IODevice ownership and destruction

We’re having a problem with our LabJack driver not letting go of the USB port when an experiment is unloaded after being run.

If you load the experiment, then don’t run it, then unload it, the destructor is called as expected (although the call stack reveals it is being called when an IODeviceVariableNotification is being destroyed, which is not what I would expect.)

If you load the experiment, then run it, then stop it, then unload the experiment, the destructor is not being called. As a result the cleanup is not happening and the USB port is not being released. If we then load the experiment, the load fails, because the driver can’t acquire the USB port.

It’s not clear why the destructor isn’t being called after a run, but I suspect a shared_ptr is involved, keeping it alive. Some of the shared_ptrs in the API, such as the one held by IODeviceVariableNotification, probably ought to be weak_ptrs because they don’t really ‘own’ the device, and ownership should be limited to the IODeviceManager.

Any suggestions on tracking down the ownership issue, or otherwise making sure the device is destroyed and cleaned up when we want it to be?

Thx,

Jon

Hi Jon,

I’ve reproduced the problem (using a FakeMonkey instance as the I/O device, so it’s not specific to your plugin). You’re probably right that there’s a shared_ptr hanging around somewhere. I’ll dig around some more and see if I can figure out what’s happening.

Thanks,
Chris

Hi Jon,

Quick question: Does your device class derive from IODevice or LegacyIODevice?

Thanks,
Chris

IODevice. It was written for 0.4.3.

using a FakeMonkey instance as the I/O device, so it’s not specific to your plugin

I take that back. Although I did get the same symptoms with both FakeMonkey and MSSWGamepad, it turns out that the plugins themselves were at fault.

Both plugins were creating ScheduleTask instances, which they held onto via shared_ptr’s but failed to release in stopDeviceIO. Since the ScheduleTask instances hold a shared_ptr to the IODevice, this left a reference cycle in place after the experiment was run and closed, meaning neither object was destroyed.
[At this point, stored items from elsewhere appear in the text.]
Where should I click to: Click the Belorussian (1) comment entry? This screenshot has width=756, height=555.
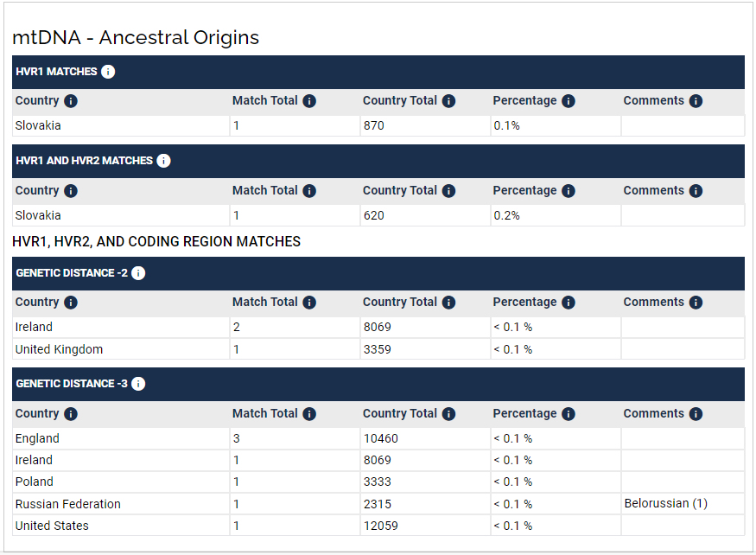tap(665, 503)
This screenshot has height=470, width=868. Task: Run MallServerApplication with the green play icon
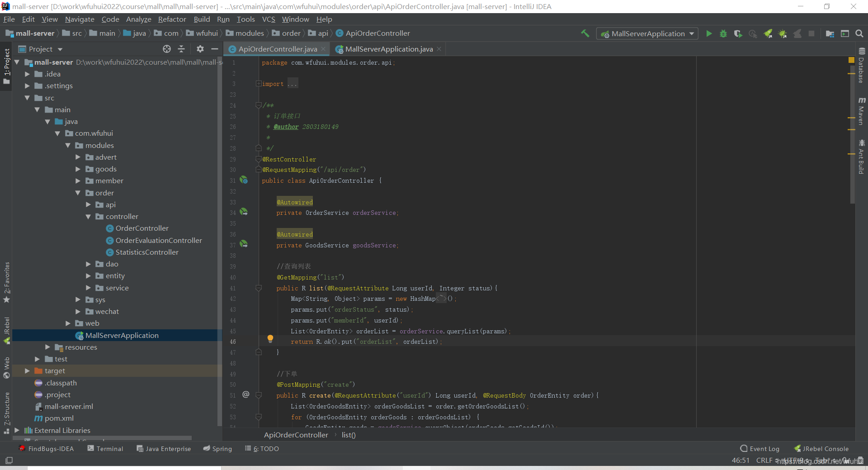click(709, 33)
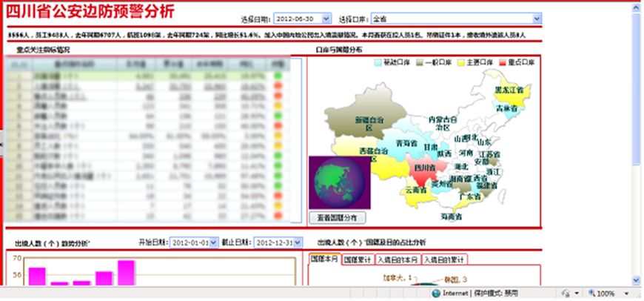Image resolution: width=644 pixels, height=301 pixels.
Task: Open the 截止日期 end date dropdown
Action: tap(298, 242)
I resolved the problem by adding a bit of code like the following to stopDeviceIO:

if (schedule_node) {
    schedule_node->cancel();
    schedule_node.reset();  // Release the reference
}

Maybe your plugin needs a similar fix?

IODevice. It was written for 0.4.3.

OK. Although you shouldn’t need to, if you do end up subclassing LegacyIODevice, be sure that LegacyIODevice::stopAllScheduleNodes gets called in your stopDeviceIO. (One option is just to call LegacyIODevice::stopDeviceIO for your subclass’s stopDeviceIO.)

Chris

Thanks! I’ll check what we’re doing.

  • Jon

We have:

if (pollScheduleNode != NULL) {
boost::mutex::scoped_lock(pollScheduleNodeLock);
pollScheduleNode->cancel();
}

We have another scheduleNode that we use, for a non-repeating timed function invocation to turn off the reward. That one is only canceled in the destructor.

However, I’m seeing the problem even if I comment out the code blocks where the scheduleNodes are created and bound.

  • Jon

In addition to cancel(), you need to call reset():

pollScheduleNode->cancel(); 
pollScheduleNode.reset();

Otherwise, you keep a reference to the ScheduleTask instance, and it can’t be deallocated.
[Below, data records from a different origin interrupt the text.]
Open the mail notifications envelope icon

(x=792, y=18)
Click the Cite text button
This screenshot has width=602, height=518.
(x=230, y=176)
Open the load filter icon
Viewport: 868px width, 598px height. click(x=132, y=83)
However, I’m seeing the problem even if I comment out the code blocks where the scheduleNodes are created and bound.

OK, but I still suspect the problem is in your code. If you send me a URL, I’ll take a look and see if I can spot any issues.

Chris

Hm. I’m not getting anywhere with this. And I noticed no use of reset() on shared_ptrs in other devices.

I’ve committed some changes.

The repository is:
git@github.com:jonhendry/MWorks.git

The branch is wip/labjack

The commit id is 937bc6a417533078d3c6

(Not sure if there’s a better way of getting a URL you can use from github.)

(Not sure if there’s a better way of getting a URL you can use from github.)

This works:

http://github.com/jonhendry/MWorks/tree/937bc6a417533078d3c6

And I noticed no use of reset() on shared_ptrs in other devices.

Normally, you don’t need it. But you do need it in the situation I described, where there’s a reference cycle between the IODevice and a ScheduleTask (because each holds a shared_ptr to the other).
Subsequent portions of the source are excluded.